**GIVEN RECORDS**.
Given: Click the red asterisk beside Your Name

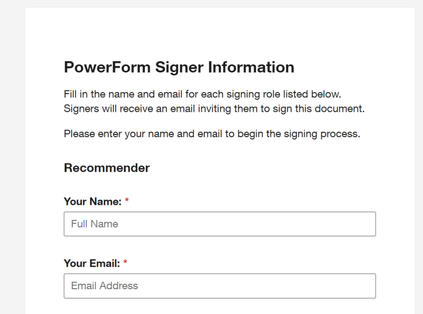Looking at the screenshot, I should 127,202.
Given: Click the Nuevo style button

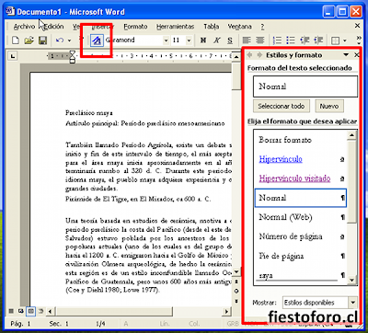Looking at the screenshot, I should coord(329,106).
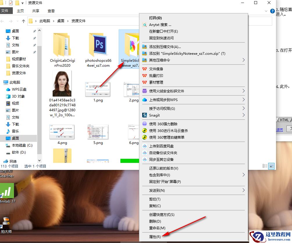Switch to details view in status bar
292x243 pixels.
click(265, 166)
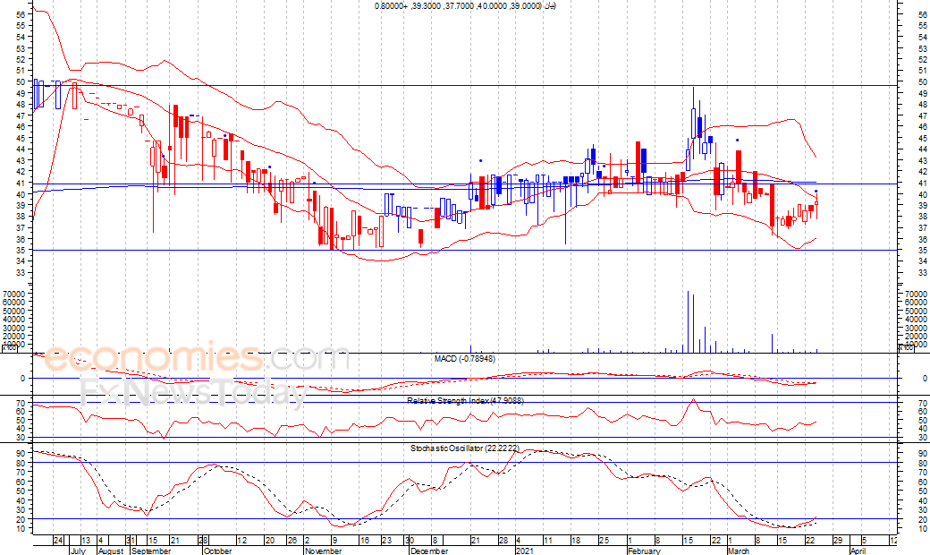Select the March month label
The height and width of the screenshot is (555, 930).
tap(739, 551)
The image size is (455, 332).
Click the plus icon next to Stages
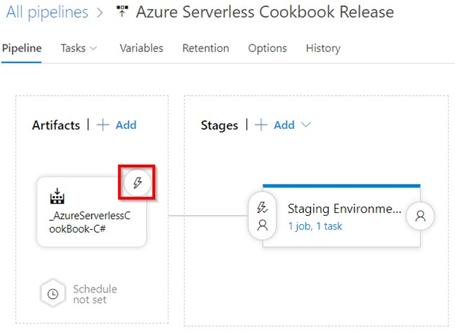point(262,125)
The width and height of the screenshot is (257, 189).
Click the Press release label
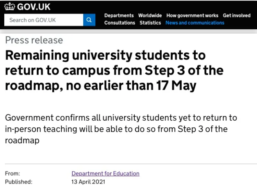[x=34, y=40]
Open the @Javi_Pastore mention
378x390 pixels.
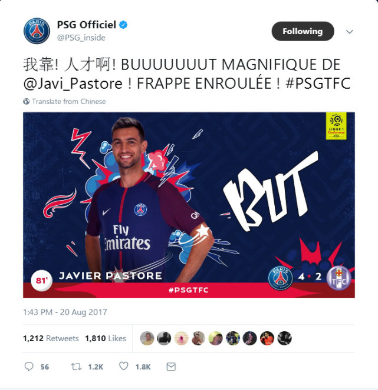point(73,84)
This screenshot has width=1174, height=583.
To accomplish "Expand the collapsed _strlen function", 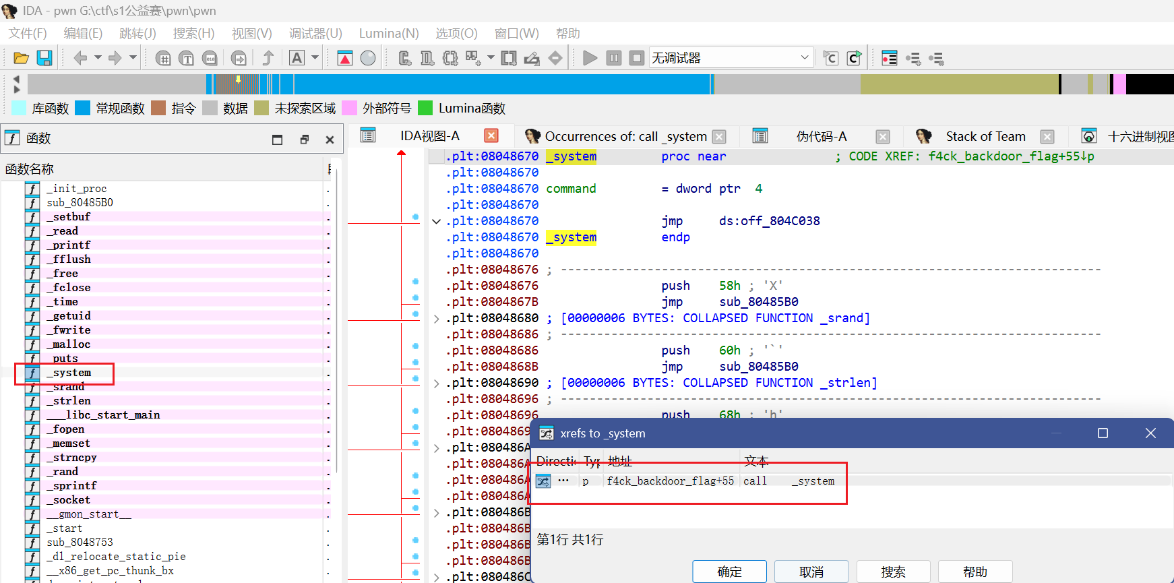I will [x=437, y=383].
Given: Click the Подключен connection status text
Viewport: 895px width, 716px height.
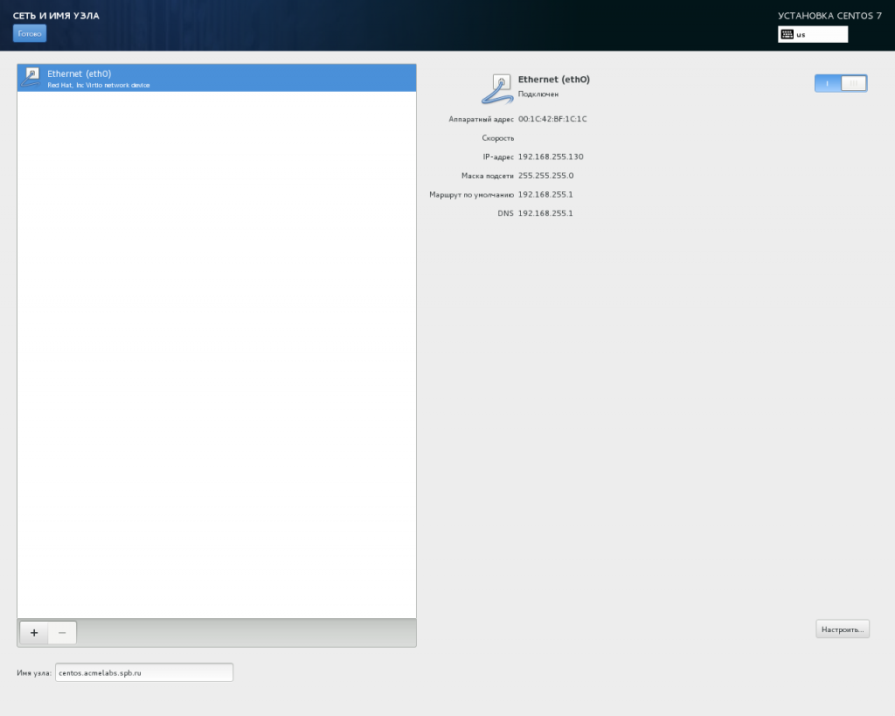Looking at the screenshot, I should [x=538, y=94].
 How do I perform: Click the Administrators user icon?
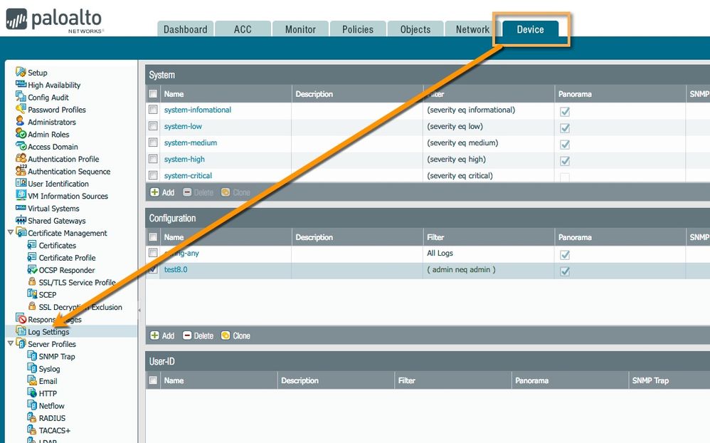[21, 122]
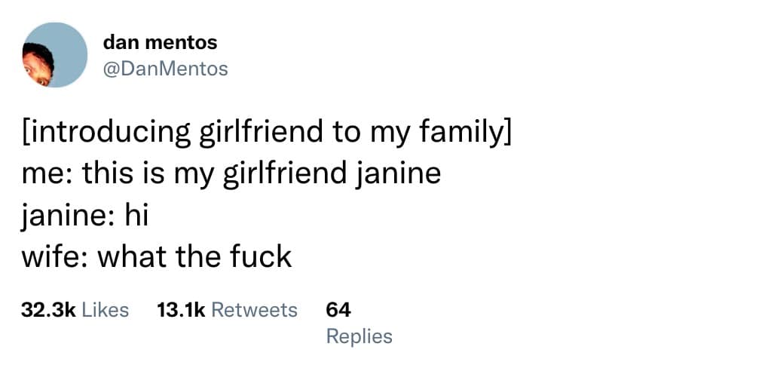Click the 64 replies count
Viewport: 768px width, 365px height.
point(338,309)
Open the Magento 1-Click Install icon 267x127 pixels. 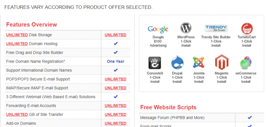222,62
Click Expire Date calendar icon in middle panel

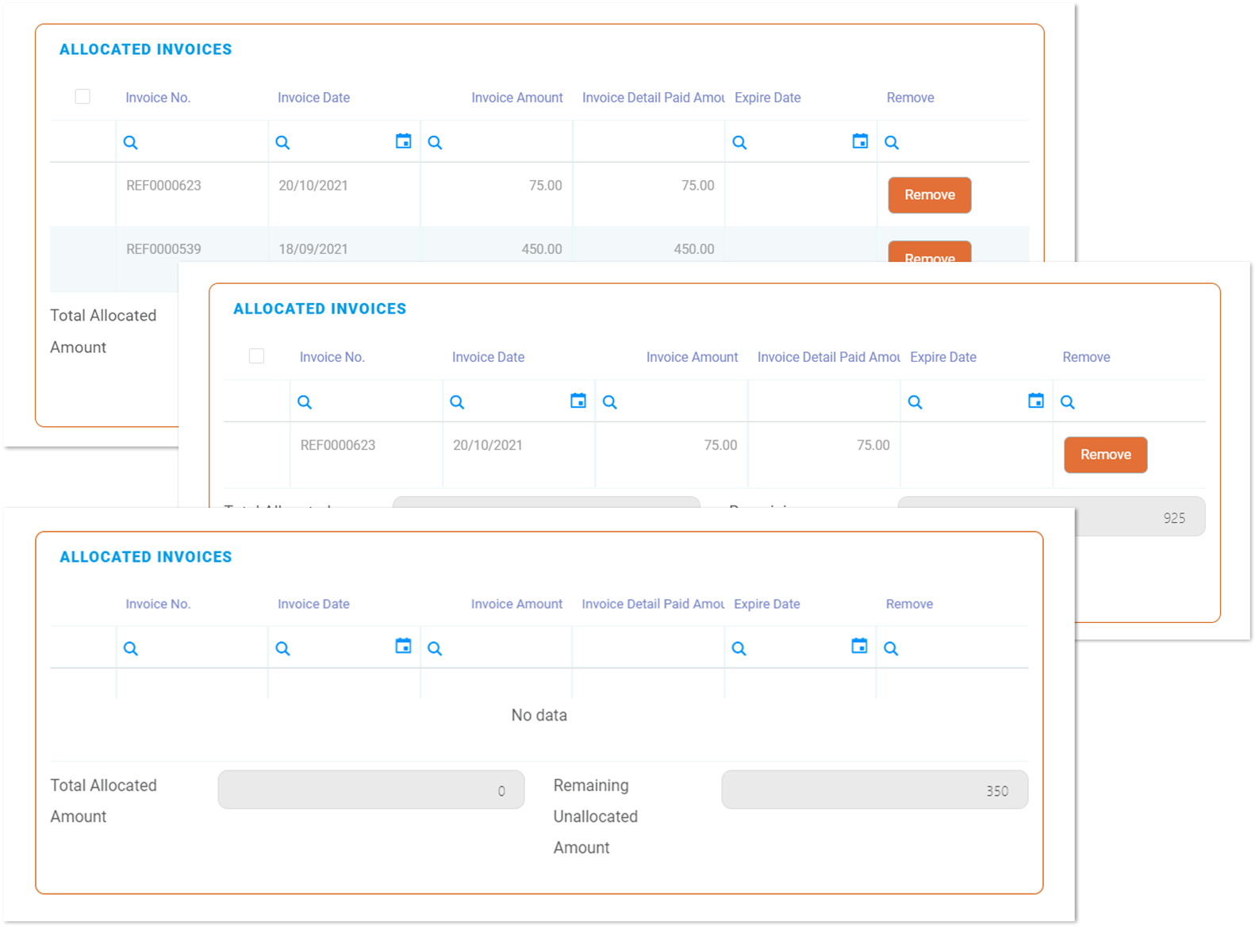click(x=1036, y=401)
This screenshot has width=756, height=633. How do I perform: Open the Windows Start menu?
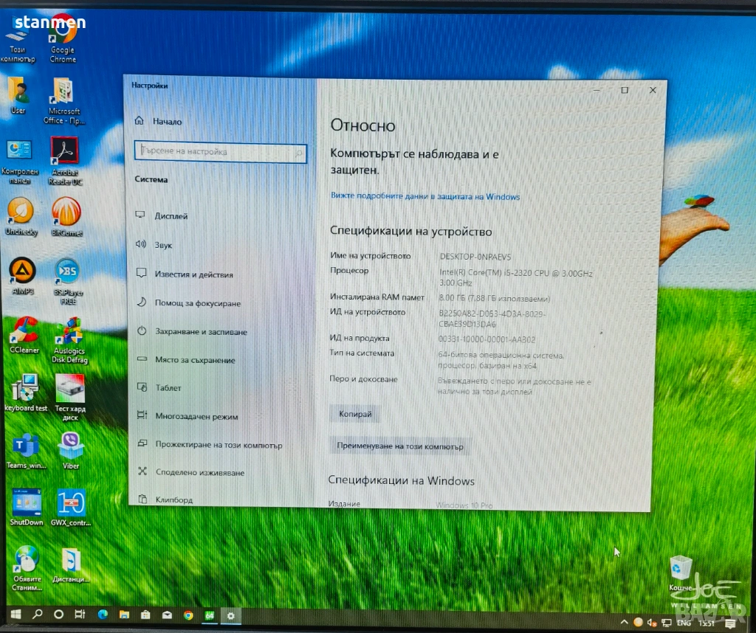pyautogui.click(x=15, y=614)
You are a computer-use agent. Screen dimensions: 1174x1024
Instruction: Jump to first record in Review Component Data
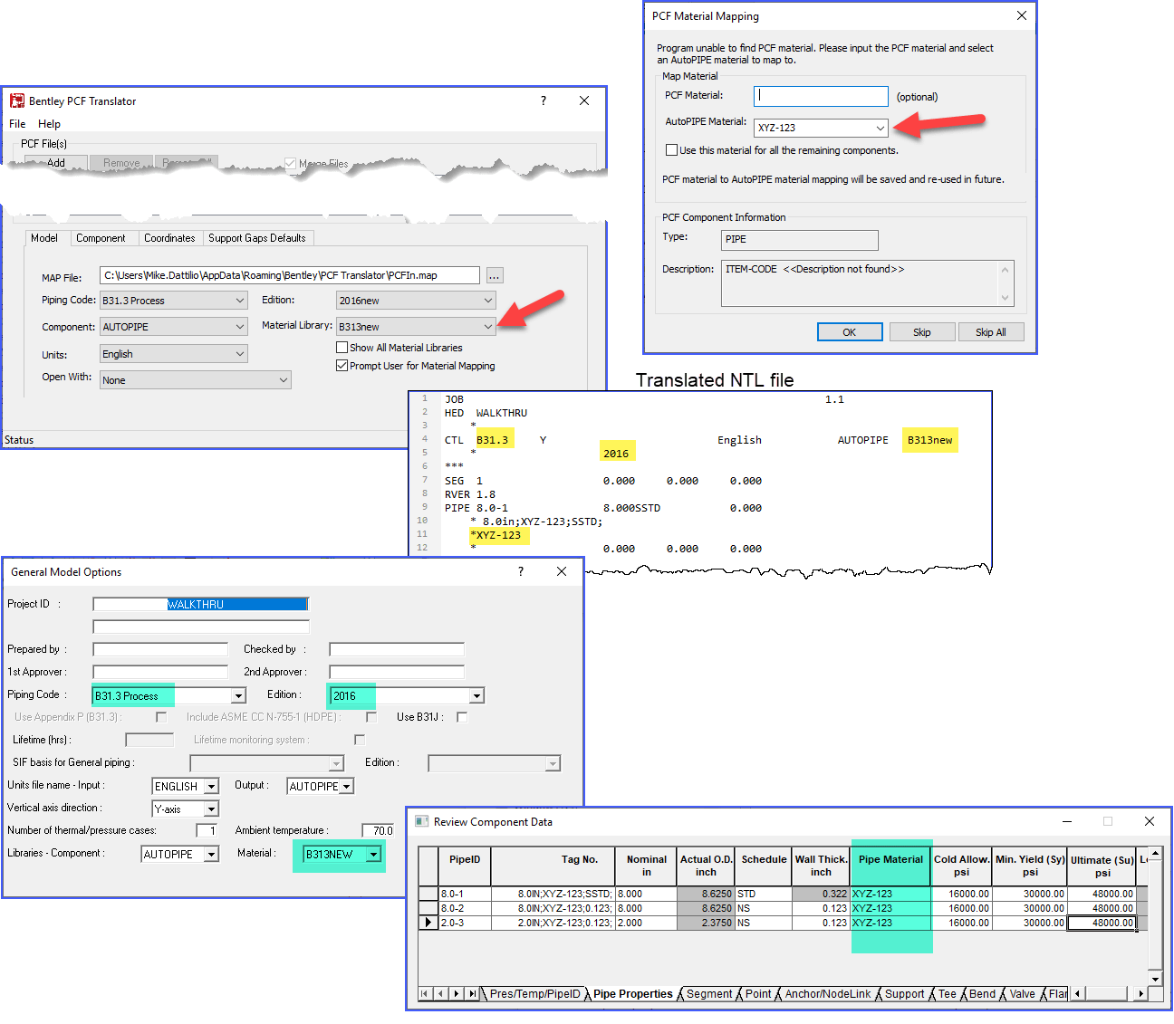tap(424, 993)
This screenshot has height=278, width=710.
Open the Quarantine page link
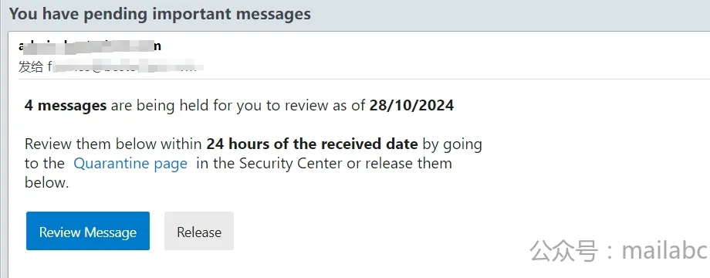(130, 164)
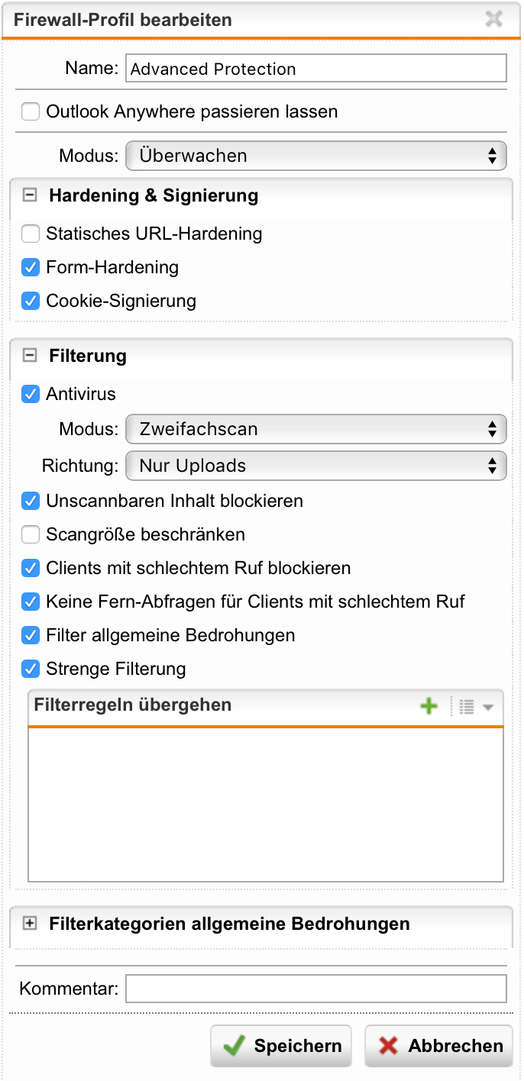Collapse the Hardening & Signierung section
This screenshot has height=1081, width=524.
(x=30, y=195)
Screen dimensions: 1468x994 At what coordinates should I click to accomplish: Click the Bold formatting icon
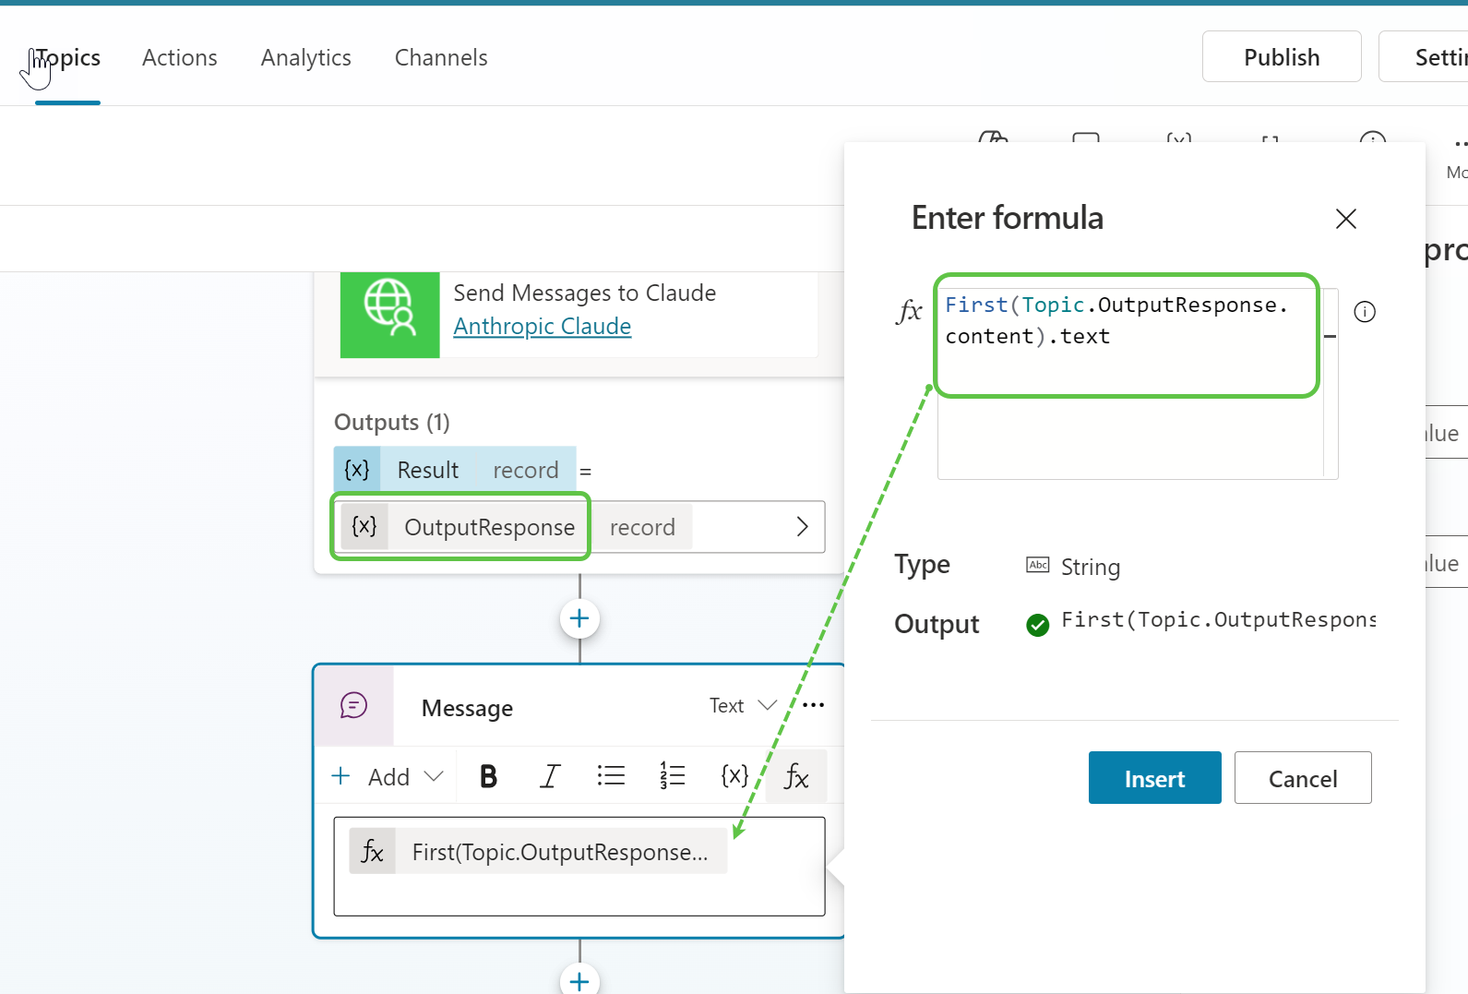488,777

**TASK BRIEF**.
Only the lines from the top of the material through the line containing "The width and" should be written out, exactly and without pictures.

**ANSWER SECTION**.
Given: Click the red asterisk beside Your Name

Looking at the screenshot, I should 127,202.
Given: Click the Nuevo style button

Looking at the screenshot, I should coord(329,106).
Switch to details view in status bar
292x243 pixels.
click(265, 166)
Select the March month label
The height and width of the screenshot is (555, 930).
tap(739, 551)
The image size is (455, 332).
Click the plus icon next to Stages
point(262,125)
The width and height of the screenshot is (257, 189).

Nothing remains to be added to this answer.